A abordagem não é só episódica, mas, como já afirmado, diminui o ritmo da narrativa, que se complica ainda mais por a trama principal começar tardiamente. Soma-se ao desnivelamento a previsibilidade do enredo, pontuado por reviravoltas telegrafadas (só o fato de a câmera permanecer junto a um personagem mais tempo que o necessário é suficiente para que o espectador suspeite dele) e um clímax mais óbvio que o desfecho de uma novela das seis.

A boa notícia é que, do alto de seus 63 anos (aparentando vinte a menos, diga-se de passagem), Denzel Washington se mantém como um astro de ação bastante instigante ao criar um personagem analítico e enigmático, dotado de uma energia precisa e de um pragmatismo que beira o admirável. Ademais, o ator é hábil ao conferir certa afabilidade ao sujeito e ao transitar em questão de segundos entre o desagradável e o paternal, como em uma cena entre Robert e Miles (Ashton Sanders, intérprete da versão adolescente de Chiron, protagonista do excepcional Moonlight) na cozinha, em que repreende o rapaz por sua expansividade, para acolhê-lo em seguida.

Seguindo também o que poderia se esperar de melhor a respeito, Fuqua dirige as sequências de ação com elegância, clareza e fluidez, destacando-se os combates físicos (a luta que acontece dentro de um carro é uma aula de como construir uma setpiece efetiva). O diretor e sua equipe de caracterização se preocupam com os pequenos detalhes do protagonista, marcando-o com elementos azuis minimalistas, tais quais os visores de seu relógio e a cor de sua camisa. Além disso, o cineasta também tem uma boa mão para as cenas de confronto psicológico, filmando-as paulatinamente, confiando na força de seus atores e, por fim, gerando a tensão almejada.

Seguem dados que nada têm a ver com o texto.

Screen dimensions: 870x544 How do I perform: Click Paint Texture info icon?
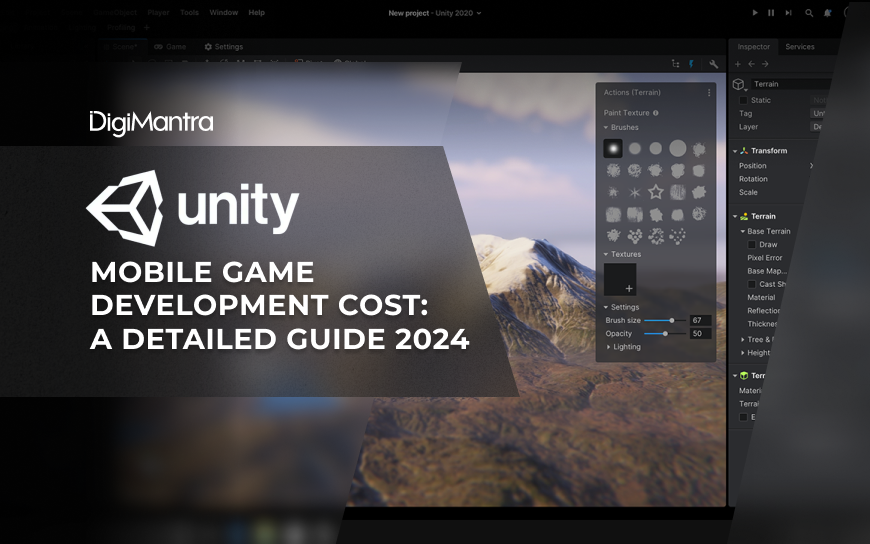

Entretanto, o uso da violência é bastante discutível, como em quase toda a obra de Fuqua. De maneira discreta, o filme parece advogar a favor da barbárie, justificando as ações do personagem central, contrapondo-o à escória que comete crimes pavorosos. “Não importa quem está sendo morto ou torturado. Se fez algo errado, tem que pagar, e muito caro.”, o longa-metragem parece nos dizer. Sendo assim, todos os vilões são pulhas mortais, traidores e sanguinários, enquanto Robert McCall é o justiceiro que expurgará o pecado e a venalidade, eliminando os maus e deixando o mundo livre apenas para os justos. Absolutamente indefensável e sem pé nem cabeça. A representação visceral (literalmente) não tem sustentação. É só uma questão de estética.

Retomando o que asseverei acima, O Protetor 2 é constituído de paradoxos: sua história é ordinária, mas o suficiente para envolver; suas subtramas são descartáveis, mas uma delas se revela essencial; sua ação é benfeita, mas as irrupções de brutalidade são grosseiras; como filme, ainda que não seja brilhante ou inesquecível, também não é exatamente medíocre ou descartável. Ao menos, é melhor do que os enlatados genéricos de ação estrelados por Steven Segal ou John Travolta.